2023年度は引き続き品川駅付近および大師線の連続立体交差事業、車両の代替新造、ホームドア設置工事など推進するほか、新たに全車両への防犯カメラ設置を進める。照明設備のLED化といった環境負荷低減に向けた取組み、羽田空港第1・第2ターミナル駅引上線新設工事、今後の労働力不足や事業効率化を進める上で必須となるICT分野への投資など、将来の成長に向けた投資についても着実に進めるとしている。

車両の代替新造として、より安全で快適な車内環境を提供するため、1000形を8両編成1編成・6両編成1編成、計2編成を代替新造する予定。近年の鉄道車内における傷害事件等の発生を受け、地上側でリアルタイムに映像の確認ができる新たな防犯カメラを2026年度末までに全車両へ導入する。

  • 車内防犯カメラは2026年度末までに全車両に導入

  • 品川駅付近の連続立体交差事業も推進

  • 1000形16両を対象に車体更新工事を実施。フリースペースを設置するほか、固定窓の一部開閉化なども行う

車両更新工事は1000形16両(8両編成×1編成、4両編成×2編成)を対象に実施予定。あわせてベビーカー利用者や大きなトランクを持ち運ぶ利用者が快適に乗車できるようにフリースペースを設置する。非常通報装置の増設、固定窓の一部開閉化なども行う。

ホームドア・ホーム固定柵の設置工事も進めており、昨年度までに12駅にホームドアを設置した。2023~2024年度は計9駅(青物横丁駅、梅屋敷駅、六郷土手駅、八丁畷駅、生麦駅、弘明寺駅、杉田駅、金沢文庫駅、金沢八景駅)の設置工事を進める計画としている。

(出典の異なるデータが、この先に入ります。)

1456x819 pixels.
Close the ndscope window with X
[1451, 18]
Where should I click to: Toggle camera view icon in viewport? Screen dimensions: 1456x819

  • ホームドアは2023~2024年度に計9駅で設置

  • 神奈川新町駅で大規模改良工事に着手する

神奈川新町駅で大規模改良工事に着手し,エレベーターやエスカレーターを新設するほか、道路との接続歩道橋なども整備し、駅周辺と一体的な移動円滑化を図る。その他の駅も、雨天時の混雑緩和に向けたホーム上家延伸、トイレのリニューアルなど実施。鉄道を利用しやすい環境整備を進める。